Which was about when I stopped believing. Good policy comes from government. Not least because they’re the ones with a mandate to represent the interests of the public, not by the industry players coming to a cosy consensus.

Eventually of course, the proposed ownership reforms did go briefly before Parliament. Then Turnbull called the double dissolution and that was that.

If he wins, and Fifield stays in place, then there’s a small chance that the changes will finally take place after the election. Otherwise, there’ll be yet another delay.

But even so, I see no prospect on the horizon of a media minister with any sort of wider vision.

jason clare mitch fifield emma alberici

We know seems stuck with a media portfolio that consists entirely of deciding who can own what and whether the NBN will be made of old pipe cleaners or carbon nanotubes.

Any wider vision just seems not to be required.

Earlier this year, the Australian Financial Review briefly floated the question of whether the bluff should be called on the special pleading from the big TV companies that they should get a discount on the licence fees they pay to use the public airwaves.

Instead, why not do what Margaret Thatcher did in the UK, and test the market? It’s worked very well when auctioning off the airwaves to the telcos.

So why not invite an open bidding process. As incumbents, the networks would have a big advantage, but we’d find out what the airwaves are really worth to them.

But instead, we’ll go on having the same argument about the NBN.

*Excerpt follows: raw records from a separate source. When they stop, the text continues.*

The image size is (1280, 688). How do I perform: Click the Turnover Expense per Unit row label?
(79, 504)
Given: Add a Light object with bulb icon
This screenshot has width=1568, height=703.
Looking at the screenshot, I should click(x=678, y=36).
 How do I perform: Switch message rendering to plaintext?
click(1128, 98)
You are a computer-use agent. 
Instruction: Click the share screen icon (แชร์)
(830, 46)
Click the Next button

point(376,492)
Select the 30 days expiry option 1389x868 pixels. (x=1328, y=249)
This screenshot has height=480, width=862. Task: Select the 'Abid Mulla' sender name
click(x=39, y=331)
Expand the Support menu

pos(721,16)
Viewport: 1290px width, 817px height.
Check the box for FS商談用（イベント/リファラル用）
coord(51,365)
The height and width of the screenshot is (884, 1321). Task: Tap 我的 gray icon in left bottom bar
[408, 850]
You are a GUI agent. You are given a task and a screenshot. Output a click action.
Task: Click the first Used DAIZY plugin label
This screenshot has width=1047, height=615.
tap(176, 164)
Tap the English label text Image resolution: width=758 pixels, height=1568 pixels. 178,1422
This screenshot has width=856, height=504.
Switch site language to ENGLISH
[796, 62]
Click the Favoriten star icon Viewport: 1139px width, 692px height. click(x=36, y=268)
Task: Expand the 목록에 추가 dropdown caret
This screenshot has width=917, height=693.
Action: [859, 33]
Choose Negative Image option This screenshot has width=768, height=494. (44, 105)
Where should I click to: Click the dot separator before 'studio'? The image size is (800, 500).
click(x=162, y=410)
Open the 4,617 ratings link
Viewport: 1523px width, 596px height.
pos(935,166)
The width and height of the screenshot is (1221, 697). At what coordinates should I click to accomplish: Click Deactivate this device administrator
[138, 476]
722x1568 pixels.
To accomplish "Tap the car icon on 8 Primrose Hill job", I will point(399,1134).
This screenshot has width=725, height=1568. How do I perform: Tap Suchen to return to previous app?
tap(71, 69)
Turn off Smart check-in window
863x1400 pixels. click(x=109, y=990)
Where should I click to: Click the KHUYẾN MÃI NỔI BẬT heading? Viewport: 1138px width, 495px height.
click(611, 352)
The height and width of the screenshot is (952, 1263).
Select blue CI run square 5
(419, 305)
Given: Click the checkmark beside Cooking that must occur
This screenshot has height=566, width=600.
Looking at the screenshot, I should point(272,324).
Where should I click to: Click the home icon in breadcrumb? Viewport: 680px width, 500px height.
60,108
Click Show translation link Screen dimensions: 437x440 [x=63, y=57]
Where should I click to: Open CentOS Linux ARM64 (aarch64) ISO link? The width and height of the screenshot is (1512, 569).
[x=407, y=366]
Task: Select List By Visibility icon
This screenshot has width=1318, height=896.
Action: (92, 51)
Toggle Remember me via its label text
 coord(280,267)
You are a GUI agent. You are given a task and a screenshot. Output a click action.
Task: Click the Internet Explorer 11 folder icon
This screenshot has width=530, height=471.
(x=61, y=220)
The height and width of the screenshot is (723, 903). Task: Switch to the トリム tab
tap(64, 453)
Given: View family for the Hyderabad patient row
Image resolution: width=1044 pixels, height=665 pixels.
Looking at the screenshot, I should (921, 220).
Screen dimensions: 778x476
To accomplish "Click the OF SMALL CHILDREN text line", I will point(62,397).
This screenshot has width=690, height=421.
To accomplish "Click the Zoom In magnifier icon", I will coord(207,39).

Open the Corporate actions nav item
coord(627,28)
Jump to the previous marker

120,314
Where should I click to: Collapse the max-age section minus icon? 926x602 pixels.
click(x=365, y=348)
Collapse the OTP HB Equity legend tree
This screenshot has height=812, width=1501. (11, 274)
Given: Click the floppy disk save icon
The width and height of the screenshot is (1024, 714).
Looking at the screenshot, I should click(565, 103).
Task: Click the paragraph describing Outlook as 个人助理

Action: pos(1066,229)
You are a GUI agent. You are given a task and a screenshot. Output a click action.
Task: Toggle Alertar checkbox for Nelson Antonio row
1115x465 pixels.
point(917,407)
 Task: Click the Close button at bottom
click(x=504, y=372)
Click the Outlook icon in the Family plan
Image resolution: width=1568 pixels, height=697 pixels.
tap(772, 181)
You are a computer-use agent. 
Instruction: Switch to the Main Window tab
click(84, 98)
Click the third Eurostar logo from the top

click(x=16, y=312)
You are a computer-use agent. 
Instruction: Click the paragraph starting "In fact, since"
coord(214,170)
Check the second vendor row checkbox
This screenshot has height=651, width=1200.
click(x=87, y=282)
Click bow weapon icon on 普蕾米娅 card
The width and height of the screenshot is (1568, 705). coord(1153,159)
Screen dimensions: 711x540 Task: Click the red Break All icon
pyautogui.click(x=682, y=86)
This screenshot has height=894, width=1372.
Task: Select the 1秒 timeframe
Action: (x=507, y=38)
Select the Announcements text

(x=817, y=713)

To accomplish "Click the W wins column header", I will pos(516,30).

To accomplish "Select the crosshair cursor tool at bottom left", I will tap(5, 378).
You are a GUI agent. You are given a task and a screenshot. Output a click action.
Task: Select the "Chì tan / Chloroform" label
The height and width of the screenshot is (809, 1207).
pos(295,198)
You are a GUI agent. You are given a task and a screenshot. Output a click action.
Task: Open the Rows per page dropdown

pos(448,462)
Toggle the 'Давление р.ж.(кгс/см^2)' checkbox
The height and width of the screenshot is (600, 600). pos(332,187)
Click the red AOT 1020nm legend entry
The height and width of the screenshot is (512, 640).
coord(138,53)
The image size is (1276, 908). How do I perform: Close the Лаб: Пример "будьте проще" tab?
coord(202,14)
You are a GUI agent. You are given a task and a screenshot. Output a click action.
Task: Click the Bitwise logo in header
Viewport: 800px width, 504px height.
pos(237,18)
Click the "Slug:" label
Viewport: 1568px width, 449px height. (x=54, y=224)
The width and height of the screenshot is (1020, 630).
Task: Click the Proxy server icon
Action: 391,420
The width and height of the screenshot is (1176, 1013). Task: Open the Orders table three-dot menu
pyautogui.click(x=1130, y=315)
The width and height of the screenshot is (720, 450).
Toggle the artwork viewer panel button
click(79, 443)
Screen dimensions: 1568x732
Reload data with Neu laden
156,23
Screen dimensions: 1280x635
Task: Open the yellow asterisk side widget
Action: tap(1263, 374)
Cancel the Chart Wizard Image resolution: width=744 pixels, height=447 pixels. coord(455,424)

Fifield did eventually front up Jason Clare on the ABC just over a week ago. But the only thing they discussed was the NBN.

Certainly its fair to say that wider media policy has in no way been an election issue.

In the most recent episode of Veep, President Meyer obsessed about her legacy.

selina meyer continuity with change

For Australia’s small target media ministers, leaving a legacy is not  something they’ll need to worry about.